◆ Questions ◆
a: Copy the passage from the review of The Forgotten Language, starting with "To understand what" and going on through "is no exception.", and replace "beauty" with "splendor" throughout.
b: In the review of The Forgotten Language, what single purpose do Rennier's two approaches serve?

The 20th-century poet William Carlos Williams says in one of his poems, “It is difficult/to get the news from poems/yet men die miserably every day/for lack/of what is found there” (“Asphodel, That Greeny Flower”). And what is found there? That is the task, from a liturgical standpoint, that Father Michael Rennier has set himself in his new book The Forgotten Language: How Recovering the Poetics of the Mass Will Change Our Lives.
To understand what Rennier means by “recovering the poetics,” though, the reader must first understand how he undertakes the recovery mission in the first place. The book is not, strictly speaking, a scholarly work on the liturgy nor is it a work of apologetics (not in the usual sense, anyway). At times, Rennier’s book is more intuitive than discursive and operates in a mode very similar to a poem insofar as it tends to leave to suggestion what might otherwise be stated outright; at other times, it speaks directly to and through the teachings of the Church on the liturgy. Rennier balances these two approaches in his book for one purpose: to show the importance of beauty in the liturgy. But, as Rennier says on several occasions throughout his book, beauty is never easy to comprehend fully, but it is truly worth the attempt—and The Forgotten Language is no exception.

◆ Extracted material ◆
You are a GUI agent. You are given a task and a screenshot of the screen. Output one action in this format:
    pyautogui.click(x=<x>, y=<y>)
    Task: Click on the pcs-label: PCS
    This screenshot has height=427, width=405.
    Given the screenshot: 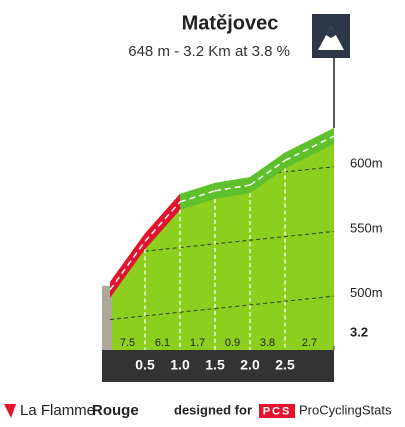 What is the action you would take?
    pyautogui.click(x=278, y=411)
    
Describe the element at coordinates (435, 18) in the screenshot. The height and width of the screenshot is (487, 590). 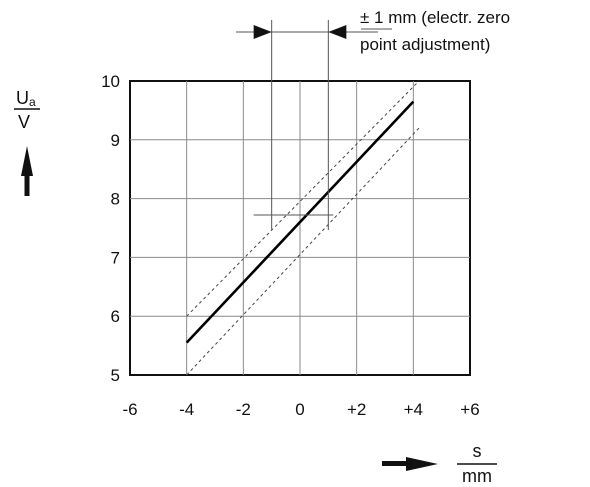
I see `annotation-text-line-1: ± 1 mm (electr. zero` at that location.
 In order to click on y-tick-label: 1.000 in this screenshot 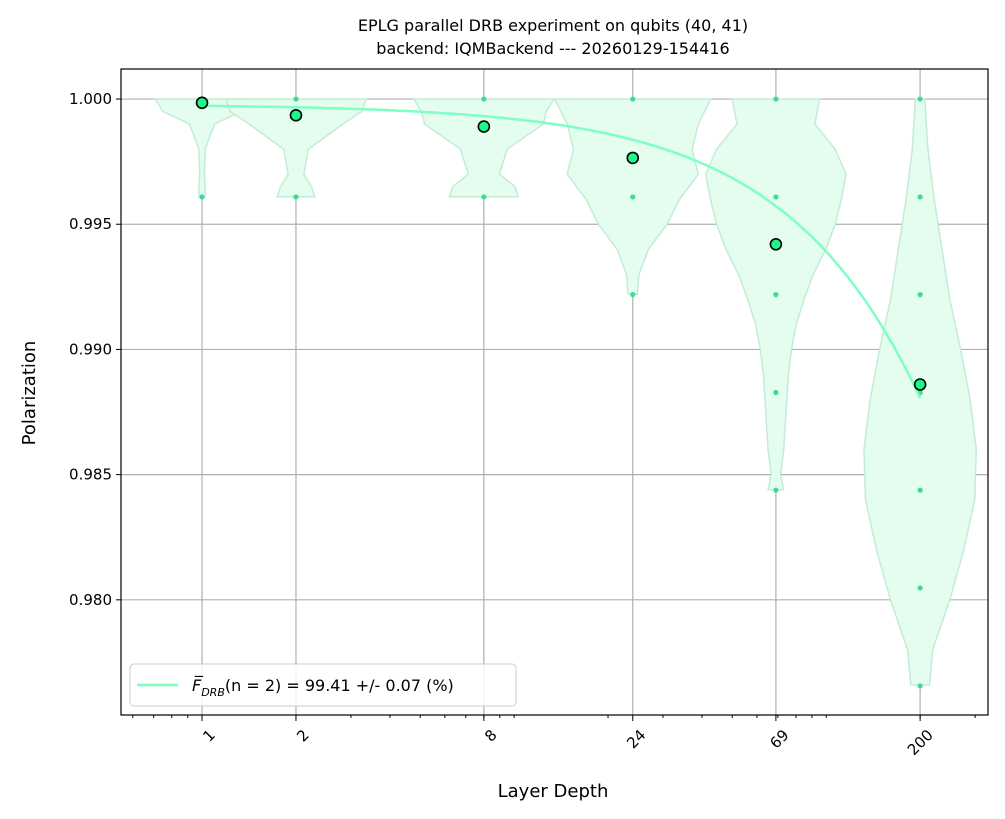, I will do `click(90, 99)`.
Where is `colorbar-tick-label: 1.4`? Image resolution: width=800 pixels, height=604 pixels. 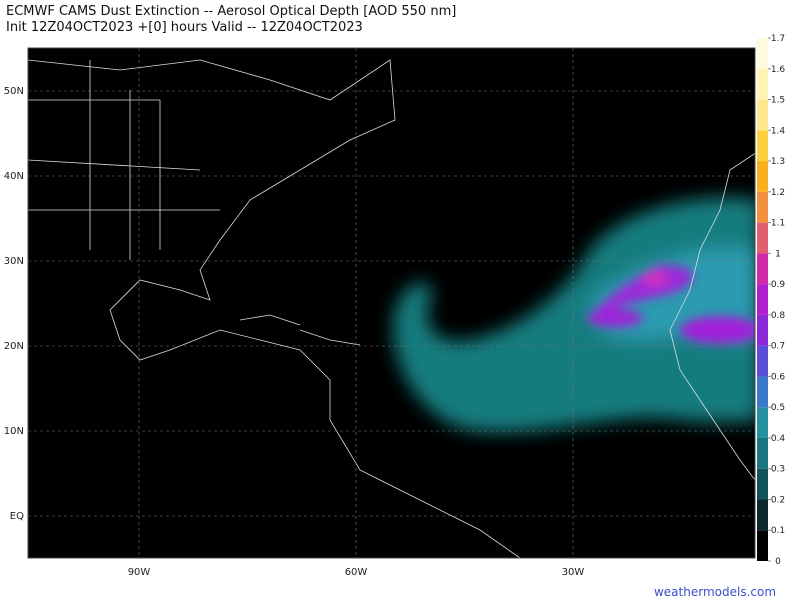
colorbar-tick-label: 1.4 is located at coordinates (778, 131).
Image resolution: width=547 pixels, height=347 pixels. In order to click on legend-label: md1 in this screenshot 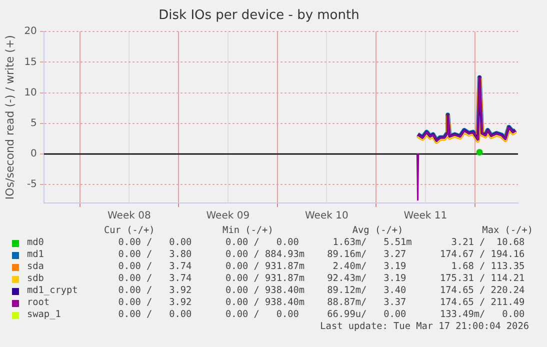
==
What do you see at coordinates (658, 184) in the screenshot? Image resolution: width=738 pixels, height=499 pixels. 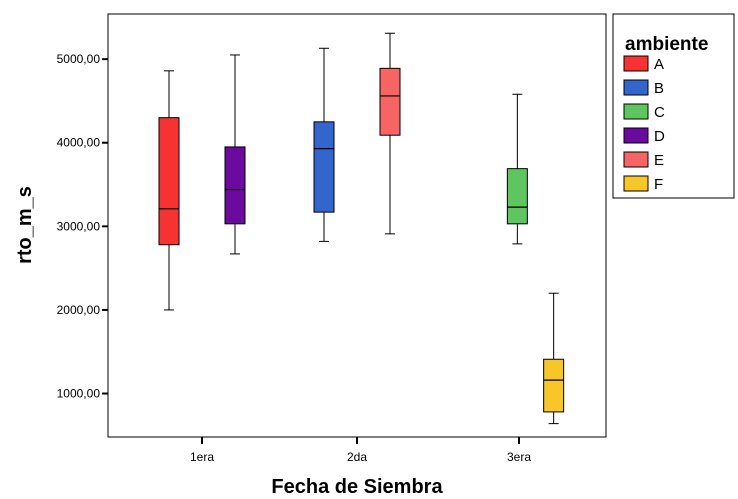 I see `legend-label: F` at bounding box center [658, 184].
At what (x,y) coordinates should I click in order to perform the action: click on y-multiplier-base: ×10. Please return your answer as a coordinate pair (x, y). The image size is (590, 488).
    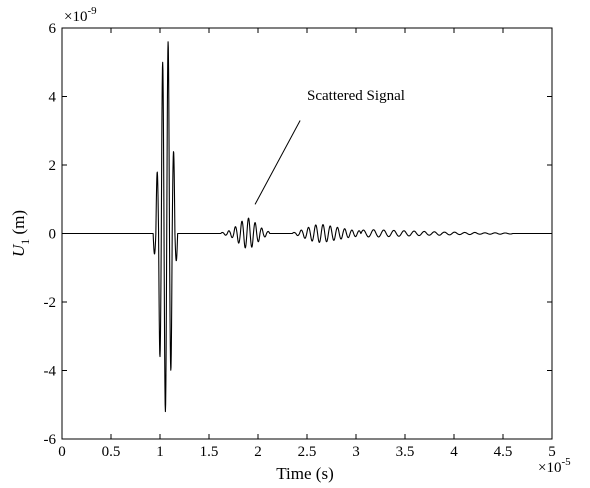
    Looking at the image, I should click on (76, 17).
--
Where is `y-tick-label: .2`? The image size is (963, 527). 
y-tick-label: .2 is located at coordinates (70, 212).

◆ Per-task outputs ◆
a:
To understand what Rennier means by “recovering the poetics,” though, the reader must first understand how he undertakes the recovery mission in the first place. The book is not, strictly speaking, a scholarly work on the liturgy nor is it a work of apologetics (not in the usual sense, anyway). At times, Rennier’s book is more intuitive than discursive and operates in a mode very similar to a poem insofar as it tends to leave to suggestion what might otherwise be stated outright; at other times, it speaks directly to and through the teachings of the Church on the liturgy. Rennier balances these two approaches in his book for one purpose: to show the importance of splendor in the liturgy. But, as Rennier says on several occasions throughout his book, splendor is never easy to comprehend fully, but it is truly worth the attempt—and The Forgotten Language is no exception.

b: They serve to show the importance of beauty in the liturgy.